Historical Analysis of the Global Elites: Ransacking the World Economy Until ‘You’ll Own Nothing’ (2)

Read the first part of the article

The Rothschild family is not the only family that uses its wealth to exercise enormous economic and political power and to profit from war, but the evidence suggests that it has long been the most deeply entrenched in the institutions, including those it has created, that facilitate the exercise of this power. Moreover, it is linked to many other wealthy families through a multitude of arrangements as will be shown.

Balmoral Castle: Queen Elizabeth’s favourite holiday home

Consider the following examples of how the power of wealth is exercised and note the names of some other wealthy families.
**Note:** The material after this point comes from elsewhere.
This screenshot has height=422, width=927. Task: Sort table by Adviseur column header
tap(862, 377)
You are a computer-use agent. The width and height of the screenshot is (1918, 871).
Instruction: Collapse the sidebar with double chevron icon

Invariably working ‘in the background’, elite figures spend considerable time manipulating ‘well-positioned’ people, and none are more adept at this than the Rothschilds. To cite just one of many examples, both the great estates of Balmoral and Sandringham, so intimately associated with the British royal family, were facilitated, if not entirely paid for, through the largess of the House of Rothschild, thus maintaining the long-standing Rothschild tradition of gifting ‘loans’ – that is, bribes, as the brothers had long before privately acknowledged – to royalty (and other key officials).

Of course, this manipulation of people is done to ensure the creation of particular institutions or to precipitate or facilitate a particular sequence of events. Just one obvious example of this occurred when the British government was manipulated into the Boer War of 1899-1902 by the secret society of Cecil Rhodes, as it was originally known and of which Lord (Nathan) Rothschild was a founding member along with Alfred, later Lord, Milner who succeeded Rhodes as head of this exclusive secret club.

While the British public was given a more palatable pretext for this war via the media, it was fundamentally fought to defend and consolidate the rich South African gold-mining interests of wealthy businesspeople, including the Rothschilds. By the time the war ended, the Transvaal’s gold was finally in their hands. The cost? “32,000 deaths in the concentration camps, [of whom more than 26,000 were women and children]; 22,000 British Empire troops were killed and 23,000 wounded. Boer casualties numbered 34,000. Africans killed amounted to 14,000.” (Hidden History: The Secret Origins of the First World War, pp. 23, 38-50 and The Anglo-American Establishment: From Rhodes to Cliveden).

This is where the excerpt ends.